Thrice happy the man, that lends noe care to the counsail
Of soule-sicke sinners; nor frames his feete to the foote steppe
Of backsliding guydes: nor sets him downe with a scorner
In the maligning chayre, that makes but a mock of Olympus.
But to the living Lords edicts himself he referreth,
And there pleasures and treasures only reposeth:
Night and day by the same his footesteps duly directing,
Day and night by the same, hart, mynde, soule, purely preparing.
This man’s like to a tree, to a tree most happily planted
Hard by a brooke, by a brooke whose streames of silver abounding
Make this tree her fruite, her pleasant fruite to be yeelding,
Yeelding fruite in tyme to the planters dayly reioycing.
This tree’s rooted deepe, her bowes are eherefuly springing,
Her fruite never fades, her leaves looke lively for ever:
This man’s setted sure, his thoughts, Woords, dayly proceedings.
Happy beginings have, and have as fortunat endings.
Sinners are not see: they and theyrs all in a moment,
All in a moment passe past hope, grace, mercy, recov’ry,
As weight-wanting chaffe that scattreth in euery corner,
Whyrled away fro the earth, hence, thence, by a blast, by a wynde puffe.
Woe to the scorner then, whose soule wil quake to be judged,
Quake when it heares that doome by the Judg almighty pronounced.
Woe to the sinner then, noe settled sinner aproacheth
Neare to the sinles Saincts, where joy and glory aboundeth.

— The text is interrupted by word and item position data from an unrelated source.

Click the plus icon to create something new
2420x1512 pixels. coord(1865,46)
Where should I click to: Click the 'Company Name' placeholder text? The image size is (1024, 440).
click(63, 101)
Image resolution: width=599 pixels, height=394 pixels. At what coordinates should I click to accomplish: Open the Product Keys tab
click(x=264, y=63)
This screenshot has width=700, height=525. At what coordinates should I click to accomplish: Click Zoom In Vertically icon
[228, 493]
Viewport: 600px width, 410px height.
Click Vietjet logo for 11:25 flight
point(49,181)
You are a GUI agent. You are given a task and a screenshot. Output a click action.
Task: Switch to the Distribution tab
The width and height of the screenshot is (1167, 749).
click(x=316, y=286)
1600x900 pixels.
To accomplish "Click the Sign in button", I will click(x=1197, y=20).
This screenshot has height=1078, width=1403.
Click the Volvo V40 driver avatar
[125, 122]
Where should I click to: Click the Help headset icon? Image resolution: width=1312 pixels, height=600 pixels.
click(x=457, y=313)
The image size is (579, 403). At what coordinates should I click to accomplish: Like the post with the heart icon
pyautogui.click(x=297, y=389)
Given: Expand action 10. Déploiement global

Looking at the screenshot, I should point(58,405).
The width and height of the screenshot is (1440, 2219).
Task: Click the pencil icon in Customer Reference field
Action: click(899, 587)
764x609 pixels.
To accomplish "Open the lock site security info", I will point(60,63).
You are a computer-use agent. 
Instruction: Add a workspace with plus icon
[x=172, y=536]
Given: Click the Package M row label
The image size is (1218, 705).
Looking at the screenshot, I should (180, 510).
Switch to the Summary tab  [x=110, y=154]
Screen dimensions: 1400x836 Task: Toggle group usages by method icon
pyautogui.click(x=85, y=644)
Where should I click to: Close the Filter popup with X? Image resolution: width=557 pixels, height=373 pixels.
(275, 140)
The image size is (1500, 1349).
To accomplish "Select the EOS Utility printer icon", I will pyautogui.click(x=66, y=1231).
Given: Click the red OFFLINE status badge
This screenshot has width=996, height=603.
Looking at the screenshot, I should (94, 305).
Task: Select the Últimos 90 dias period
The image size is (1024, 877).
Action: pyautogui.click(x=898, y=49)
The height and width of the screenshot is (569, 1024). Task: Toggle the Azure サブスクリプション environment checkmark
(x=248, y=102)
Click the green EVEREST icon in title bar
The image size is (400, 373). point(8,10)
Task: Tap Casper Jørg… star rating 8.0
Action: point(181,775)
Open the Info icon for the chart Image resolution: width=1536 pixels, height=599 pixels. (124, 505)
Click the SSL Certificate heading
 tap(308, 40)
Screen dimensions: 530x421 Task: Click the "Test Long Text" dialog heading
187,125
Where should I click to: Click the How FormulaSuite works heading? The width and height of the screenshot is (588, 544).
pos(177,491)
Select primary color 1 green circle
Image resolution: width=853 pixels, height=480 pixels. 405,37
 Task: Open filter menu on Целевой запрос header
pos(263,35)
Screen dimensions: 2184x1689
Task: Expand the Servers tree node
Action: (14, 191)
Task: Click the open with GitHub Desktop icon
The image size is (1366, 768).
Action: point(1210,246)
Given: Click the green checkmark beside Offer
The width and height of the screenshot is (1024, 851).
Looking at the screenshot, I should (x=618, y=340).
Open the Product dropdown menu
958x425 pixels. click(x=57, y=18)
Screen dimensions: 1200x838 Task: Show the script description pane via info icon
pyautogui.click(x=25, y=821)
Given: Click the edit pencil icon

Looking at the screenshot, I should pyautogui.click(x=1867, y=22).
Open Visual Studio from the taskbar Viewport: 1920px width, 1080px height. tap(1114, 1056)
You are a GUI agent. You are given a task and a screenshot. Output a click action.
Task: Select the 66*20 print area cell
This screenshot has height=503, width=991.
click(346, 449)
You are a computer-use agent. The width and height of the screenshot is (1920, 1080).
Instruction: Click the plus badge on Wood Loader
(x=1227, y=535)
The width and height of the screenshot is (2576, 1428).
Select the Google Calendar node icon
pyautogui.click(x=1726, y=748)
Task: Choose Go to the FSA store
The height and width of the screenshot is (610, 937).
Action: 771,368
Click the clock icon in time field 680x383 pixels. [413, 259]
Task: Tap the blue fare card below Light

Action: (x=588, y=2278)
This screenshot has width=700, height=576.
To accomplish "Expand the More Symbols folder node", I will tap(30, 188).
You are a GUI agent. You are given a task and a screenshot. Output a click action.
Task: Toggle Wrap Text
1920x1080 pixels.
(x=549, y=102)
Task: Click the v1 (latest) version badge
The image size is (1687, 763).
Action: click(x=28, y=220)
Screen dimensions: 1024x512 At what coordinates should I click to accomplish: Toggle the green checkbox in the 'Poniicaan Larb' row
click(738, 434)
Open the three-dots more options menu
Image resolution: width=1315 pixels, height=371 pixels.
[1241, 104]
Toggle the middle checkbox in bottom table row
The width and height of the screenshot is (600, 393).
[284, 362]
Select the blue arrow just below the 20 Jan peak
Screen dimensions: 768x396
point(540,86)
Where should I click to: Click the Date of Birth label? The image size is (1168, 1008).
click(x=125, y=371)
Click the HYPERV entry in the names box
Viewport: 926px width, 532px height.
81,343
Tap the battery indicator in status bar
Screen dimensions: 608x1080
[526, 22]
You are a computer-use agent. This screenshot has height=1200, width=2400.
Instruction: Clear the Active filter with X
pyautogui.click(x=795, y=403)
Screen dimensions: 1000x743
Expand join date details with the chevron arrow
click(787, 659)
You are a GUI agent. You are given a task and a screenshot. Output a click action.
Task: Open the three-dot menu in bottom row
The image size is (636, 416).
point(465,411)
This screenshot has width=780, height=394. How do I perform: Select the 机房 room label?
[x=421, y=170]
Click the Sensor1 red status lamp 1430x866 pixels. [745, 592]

For, the triumphant God doth stil looke downe to the godly,
Their wayes well knowing, and them with mercy protecting:
But the revenging Lord hath threatned a plague to the godles,
And theyr wayes shal away, and they themselvs be a wayling.

From: Fraunce, Abraham and Grosart, Alexander B. (ed.), Miscellanies of The Fuller Worthies’ Library. The Countesse of Pembroke’s Emanuell together with Certaine Psalmes, 1871, Private Circulation: Blackburn, Lancashire, pp. 73-75.